The 57-year-old Floridian responded to an online offer for a free trial of a product called Whitening Now. But soon after her order arrived, at a cost of $6.99 on her credit card for shipping, so did the first of several shipments of monthly supplies—and charges of $86 each.

Many tooth whiteners sold online are the latest examples of an old scam—a free trial for a product that fails to live up to its phony testimonials, while triggering repeated billings for other items and services that prove hard to stop.

The Better Business Bureau (BBB) says it has received thousands of complaints from consumers who ordered tooth whiteners online only to see their credit cards billed for additional shipments before their free trial ended or they had time to cancel. Many say they also got hit with charges for other products, such as weight-loss aids.

A deadline you can’t meet

Fauls’ experience is typical. “I ordered my free trial, and it arrived more than two weeks later,” she told Scam Alert. But according to the small print in Whitening Now’s terms and conditions, customers had only 14 days after placing the order—not receiving it—to cancel future shipments. So before Fauls could even try the tooth whitener, her allowed cancellation period had already ended.

“And within days of receiving my free trial supply, I got the next shipment and the monthly billing started,” she says. That shipment, according to the company’s terms and conditions, should have taken place 30 days from the initial order.

On top of everything else, Fauls said, the product “didn’t even whiten my teeth.”

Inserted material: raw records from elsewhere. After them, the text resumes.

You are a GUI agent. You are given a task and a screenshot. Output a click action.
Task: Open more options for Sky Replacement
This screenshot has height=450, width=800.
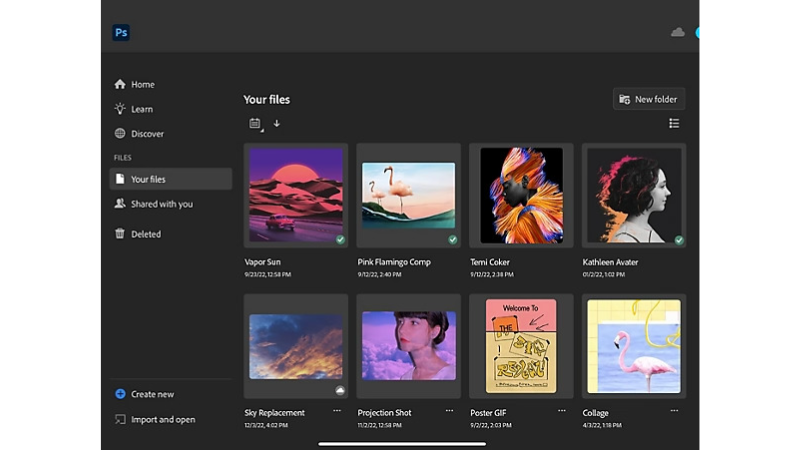click(337, 410)
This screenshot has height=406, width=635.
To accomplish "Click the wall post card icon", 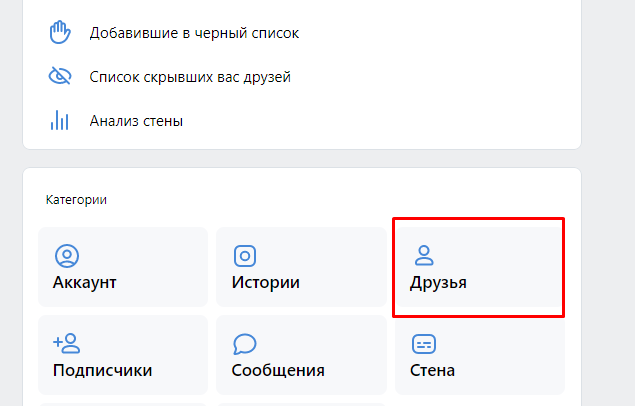I will click(x=424, y=344).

She tried to stop the charges on her MasterCard, but her dispute was denied. It took her months to eventually bring a halt to subsequent shipments, and she says she received a refund of only $60 from Advanced Wellness Research, which sells Whitening Now and other tooth whiteners sold as Max White, My Whitening and Gleaming White Smile.

Advanced Wellness Research previously generated thousands of BBB complaints over shipments that followed “free trials” for acai berry supplements and other products. The company did not return phone calls from Scam Alert.

Tooth-whitening products marketed online by other companies have also prompted warnings from the BBB, include Dazzle White, White Smile, Teeth Smile, Dazzle Smile, Ivory White, Bella Bright and OrthoWhite.